_WHAT YOU ARE ASKED TO DO_
Reproduce the records exactly through the line with "Click the Search input".
- - - -
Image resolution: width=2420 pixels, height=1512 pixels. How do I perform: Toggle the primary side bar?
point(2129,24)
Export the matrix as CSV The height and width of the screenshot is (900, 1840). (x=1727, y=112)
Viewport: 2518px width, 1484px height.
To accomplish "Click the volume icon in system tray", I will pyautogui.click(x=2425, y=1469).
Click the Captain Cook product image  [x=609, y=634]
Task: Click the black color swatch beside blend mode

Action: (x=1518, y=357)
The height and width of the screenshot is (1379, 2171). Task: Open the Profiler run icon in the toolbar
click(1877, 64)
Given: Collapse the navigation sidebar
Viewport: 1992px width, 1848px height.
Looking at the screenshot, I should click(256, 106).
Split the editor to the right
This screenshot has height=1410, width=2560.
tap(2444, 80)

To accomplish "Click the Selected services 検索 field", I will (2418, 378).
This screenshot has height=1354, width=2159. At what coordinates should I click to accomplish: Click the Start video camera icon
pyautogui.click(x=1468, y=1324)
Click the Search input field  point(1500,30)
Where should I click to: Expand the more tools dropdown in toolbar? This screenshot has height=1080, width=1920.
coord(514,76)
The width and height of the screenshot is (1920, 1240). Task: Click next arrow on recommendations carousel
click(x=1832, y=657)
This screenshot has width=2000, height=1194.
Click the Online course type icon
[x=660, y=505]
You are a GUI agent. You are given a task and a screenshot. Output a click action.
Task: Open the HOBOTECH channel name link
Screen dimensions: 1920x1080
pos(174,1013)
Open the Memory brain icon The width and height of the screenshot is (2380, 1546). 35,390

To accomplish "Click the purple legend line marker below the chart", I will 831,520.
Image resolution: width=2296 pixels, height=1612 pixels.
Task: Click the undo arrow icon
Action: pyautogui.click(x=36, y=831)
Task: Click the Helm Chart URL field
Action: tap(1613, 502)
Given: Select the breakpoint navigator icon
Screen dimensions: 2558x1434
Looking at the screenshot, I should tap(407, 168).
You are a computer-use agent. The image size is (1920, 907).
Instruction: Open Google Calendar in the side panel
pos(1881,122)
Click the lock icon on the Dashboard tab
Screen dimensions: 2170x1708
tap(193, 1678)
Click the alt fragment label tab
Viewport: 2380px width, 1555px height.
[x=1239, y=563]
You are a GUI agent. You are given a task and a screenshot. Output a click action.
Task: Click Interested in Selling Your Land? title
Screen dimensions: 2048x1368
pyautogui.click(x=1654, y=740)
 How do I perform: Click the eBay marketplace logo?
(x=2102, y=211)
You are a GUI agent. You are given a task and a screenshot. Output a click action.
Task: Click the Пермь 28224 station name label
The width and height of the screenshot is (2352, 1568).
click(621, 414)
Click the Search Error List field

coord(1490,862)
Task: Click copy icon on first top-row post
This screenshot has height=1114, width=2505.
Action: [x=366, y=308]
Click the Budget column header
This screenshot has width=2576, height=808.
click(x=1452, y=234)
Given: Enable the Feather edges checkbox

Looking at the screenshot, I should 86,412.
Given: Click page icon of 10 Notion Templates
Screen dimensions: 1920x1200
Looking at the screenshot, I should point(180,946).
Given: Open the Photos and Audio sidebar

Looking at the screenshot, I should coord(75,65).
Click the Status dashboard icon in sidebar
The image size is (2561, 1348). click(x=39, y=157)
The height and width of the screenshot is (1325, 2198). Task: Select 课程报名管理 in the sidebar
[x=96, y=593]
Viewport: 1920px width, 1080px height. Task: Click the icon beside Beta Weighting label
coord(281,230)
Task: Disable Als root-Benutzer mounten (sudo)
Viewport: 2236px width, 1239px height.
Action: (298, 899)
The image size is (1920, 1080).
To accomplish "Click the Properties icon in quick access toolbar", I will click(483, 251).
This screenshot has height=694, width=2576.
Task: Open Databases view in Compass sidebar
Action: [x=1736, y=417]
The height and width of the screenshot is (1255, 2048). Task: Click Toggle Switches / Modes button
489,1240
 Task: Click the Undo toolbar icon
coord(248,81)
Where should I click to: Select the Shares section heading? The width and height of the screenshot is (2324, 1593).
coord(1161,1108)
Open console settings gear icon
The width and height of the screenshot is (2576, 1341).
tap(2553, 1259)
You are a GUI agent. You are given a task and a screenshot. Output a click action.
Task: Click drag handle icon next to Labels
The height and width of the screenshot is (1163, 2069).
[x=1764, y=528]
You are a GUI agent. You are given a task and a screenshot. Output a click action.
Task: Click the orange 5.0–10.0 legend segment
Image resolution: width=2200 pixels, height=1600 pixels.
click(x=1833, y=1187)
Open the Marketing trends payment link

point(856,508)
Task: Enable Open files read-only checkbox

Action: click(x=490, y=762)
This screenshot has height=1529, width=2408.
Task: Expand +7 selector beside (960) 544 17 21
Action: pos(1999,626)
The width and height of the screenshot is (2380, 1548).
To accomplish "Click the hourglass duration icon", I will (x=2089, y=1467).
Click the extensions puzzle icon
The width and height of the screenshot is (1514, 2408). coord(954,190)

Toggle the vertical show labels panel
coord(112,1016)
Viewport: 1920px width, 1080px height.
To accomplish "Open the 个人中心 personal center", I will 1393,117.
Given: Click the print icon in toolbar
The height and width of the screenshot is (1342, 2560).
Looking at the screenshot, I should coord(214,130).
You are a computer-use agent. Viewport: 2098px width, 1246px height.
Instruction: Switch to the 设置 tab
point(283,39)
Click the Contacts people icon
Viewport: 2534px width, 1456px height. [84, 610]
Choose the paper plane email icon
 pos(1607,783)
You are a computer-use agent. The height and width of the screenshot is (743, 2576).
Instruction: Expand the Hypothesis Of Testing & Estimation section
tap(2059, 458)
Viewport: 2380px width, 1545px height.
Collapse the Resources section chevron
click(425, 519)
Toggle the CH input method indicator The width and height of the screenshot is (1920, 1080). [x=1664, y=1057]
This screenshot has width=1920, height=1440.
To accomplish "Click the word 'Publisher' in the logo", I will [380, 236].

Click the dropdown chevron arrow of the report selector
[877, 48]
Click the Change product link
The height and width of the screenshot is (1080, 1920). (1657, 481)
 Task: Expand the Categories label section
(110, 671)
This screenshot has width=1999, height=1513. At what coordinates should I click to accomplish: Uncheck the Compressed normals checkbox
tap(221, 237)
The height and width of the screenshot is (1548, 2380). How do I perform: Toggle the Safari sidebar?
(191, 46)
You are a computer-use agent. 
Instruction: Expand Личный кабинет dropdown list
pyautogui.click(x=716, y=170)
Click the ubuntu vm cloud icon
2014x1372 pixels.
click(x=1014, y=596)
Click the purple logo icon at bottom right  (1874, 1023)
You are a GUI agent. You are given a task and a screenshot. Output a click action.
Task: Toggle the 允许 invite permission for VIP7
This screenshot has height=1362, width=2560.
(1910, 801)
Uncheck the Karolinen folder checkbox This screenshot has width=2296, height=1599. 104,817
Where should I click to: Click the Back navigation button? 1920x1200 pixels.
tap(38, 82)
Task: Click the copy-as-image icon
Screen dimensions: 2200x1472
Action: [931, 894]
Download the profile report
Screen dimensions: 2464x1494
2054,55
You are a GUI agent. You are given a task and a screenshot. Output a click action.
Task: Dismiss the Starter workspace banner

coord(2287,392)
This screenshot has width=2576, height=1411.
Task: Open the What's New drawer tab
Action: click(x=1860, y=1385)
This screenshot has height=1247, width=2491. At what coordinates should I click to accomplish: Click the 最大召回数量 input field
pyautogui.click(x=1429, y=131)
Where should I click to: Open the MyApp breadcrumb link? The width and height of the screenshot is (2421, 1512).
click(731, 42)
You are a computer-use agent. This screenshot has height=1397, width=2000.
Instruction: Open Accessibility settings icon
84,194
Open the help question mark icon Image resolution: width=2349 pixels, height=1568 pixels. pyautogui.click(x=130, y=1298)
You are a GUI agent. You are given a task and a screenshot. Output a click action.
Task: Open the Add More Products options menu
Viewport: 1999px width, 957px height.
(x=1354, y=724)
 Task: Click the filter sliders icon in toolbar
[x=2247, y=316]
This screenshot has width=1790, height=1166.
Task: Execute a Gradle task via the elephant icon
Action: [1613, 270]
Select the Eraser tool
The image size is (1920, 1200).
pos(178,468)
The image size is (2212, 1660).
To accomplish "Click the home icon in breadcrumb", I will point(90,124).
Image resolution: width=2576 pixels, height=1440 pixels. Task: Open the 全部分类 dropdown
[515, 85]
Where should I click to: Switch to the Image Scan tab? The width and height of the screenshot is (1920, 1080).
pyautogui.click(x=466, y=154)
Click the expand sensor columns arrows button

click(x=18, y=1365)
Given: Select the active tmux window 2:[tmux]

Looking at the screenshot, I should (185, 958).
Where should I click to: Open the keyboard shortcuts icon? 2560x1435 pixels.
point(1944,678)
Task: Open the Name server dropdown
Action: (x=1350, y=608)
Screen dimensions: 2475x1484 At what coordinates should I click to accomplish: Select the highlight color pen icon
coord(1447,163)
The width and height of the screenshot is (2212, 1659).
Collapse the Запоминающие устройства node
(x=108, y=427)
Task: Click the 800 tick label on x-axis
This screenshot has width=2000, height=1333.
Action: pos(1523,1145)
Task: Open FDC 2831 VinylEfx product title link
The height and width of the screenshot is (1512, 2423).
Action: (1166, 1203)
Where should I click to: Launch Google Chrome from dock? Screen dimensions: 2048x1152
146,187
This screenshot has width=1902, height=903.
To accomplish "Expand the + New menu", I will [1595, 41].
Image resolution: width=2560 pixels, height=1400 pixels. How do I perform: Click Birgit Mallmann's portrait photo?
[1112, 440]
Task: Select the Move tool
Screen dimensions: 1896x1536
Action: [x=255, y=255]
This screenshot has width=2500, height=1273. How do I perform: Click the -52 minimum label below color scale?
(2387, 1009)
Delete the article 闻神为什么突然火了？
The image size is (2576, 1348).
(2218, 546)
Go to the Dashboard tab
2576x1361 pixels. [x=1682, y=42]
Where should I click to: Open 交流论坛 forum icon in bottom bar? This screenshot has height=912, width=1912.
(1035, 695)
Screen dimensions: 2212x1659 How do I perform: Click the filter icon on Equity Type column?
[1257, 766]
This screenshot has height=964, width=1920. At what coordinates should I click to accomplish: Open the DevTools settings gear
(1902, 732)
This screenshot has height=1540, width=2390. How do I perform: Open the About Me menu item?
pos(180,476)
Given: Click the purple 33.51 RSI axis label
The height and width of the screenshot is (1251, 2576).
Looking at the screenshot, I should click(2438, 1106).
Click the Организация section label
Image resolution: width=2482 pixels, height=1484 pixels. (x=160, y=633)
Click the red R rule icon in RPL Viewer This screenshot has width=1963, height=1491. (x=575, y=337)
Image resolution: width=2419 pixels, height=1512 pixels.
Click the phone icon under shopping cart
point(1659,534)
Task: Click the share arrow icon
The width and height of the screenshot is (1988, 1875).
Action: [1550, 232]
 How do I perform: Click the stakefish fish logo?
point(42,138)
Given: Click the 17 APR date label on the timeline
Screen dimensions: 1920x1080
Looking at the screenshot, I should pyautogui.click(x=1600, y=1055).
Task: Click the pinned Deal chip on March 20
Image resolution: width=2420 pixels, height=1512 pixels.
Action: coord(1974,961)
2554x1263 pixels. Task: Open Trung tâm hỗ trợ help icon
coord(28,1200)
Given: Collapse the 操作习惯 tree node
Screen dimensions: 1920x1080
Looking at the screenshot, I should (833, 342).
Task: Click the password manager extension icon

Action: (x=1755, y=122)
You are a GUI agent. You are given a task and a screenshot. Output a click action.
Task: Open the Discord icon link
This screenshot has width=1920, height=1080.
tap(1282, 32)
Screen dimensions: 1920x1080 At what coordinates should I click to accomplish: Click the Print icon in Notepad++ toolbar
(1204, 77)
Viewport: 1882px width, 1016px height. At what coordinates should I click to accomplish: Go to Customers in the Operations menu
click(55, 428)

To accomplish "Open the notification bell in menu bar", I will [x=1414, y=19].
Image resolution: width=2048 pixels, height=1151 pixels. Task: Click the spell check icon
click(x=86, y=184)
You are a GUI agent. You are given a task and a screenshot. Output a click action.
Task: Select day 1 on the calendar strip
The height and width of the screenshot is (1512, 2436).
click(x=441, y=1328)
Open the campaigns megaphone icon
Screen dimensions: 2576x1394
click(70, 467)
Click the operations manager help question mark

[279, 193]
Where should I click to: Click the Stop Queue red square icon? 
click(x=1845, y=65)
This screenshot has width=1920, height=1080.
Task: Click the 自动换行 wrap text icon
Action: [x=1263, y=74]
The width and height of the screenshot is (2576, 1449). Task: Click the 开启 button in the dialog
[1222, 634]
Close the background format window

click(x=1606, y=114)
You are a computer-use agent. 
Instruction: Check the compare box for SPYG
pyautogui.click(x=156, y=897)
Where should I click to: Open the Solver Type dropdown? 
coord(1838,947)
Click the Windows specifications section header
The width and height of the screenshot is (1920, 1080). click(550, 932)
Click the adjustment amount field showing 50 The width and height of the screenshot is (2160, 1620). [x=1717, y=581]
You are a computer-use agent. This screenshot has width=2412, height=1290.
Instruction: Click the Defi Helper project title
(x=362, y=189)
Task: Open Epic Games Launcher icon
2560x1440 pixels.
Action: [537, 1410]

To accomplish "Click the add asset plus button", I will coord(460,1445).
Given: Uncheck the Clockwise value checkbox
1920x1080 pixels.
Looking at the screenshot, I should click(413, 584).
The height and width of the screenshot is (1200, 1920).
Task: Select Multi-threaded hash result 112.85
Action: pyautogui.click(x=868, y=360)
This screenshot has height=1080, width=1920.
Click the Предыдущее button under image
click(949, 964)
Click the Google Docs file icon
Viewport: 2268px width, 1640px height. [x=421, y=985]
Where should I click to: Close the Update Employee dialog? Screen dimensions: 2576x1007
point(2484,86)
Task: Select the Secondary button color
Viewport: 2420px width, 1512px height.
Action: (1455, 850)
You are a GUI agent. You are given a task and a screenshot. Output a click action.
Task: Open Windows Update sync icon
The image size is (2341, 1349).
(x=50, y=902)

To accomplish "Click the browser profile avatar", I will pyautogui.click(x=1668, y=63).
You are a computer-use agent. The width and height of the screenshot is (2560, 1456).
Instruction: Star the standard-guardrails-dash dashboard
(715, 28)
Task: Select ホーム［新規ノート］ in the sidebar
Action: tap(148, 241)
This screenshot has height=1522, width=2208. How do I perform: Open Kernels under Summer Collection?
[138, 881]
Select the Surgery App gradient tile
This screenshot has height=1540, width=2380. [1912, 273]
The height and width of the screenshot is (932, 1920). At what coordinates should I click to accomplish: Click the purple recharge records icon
- - - -
_RESULT FOR THIS EXERCISE_
Image resolution: width=2420 pixels, height=1512 pixels. How do I perform: Toggle the primary side bar?
point(2129,24)
Export the matrix as CSV The height and width of the screenshot is (900, 1840). (x=1727, y=112)
Viewport: 2518px width, 1484px height.
To accomplish "Click the volume icon in system tray", I will pyautogui.click(x=2425, y=1469).
Click the Captain Cook product image  [x=609, y=634]
Task: Click the black color swatch beside blend mode

Action: (x=1518, y=357)
The height and width of the screenshot is (1379, 2171). Task: Open the Profiler run icon in the toolbar
click(1877, 64)
Given: Collapse the navigation sidebar
Viewport: 1992px width, 1848px height.
Looking at the screenshot, I should click(256, 106).
Split the editor to the right
This screenshot has height=1410, width=2560.
tap(2444, 80)

To accomplish "Click the Selected services 検索 field", I will (2418, 378).
This screenshot has height=1354, width=2159. At what coordinates should I click to accomplish: Click the Start video camera icon
pyautogui.click(x=1468, y=1324)
Click the Search input field  point(1500,30)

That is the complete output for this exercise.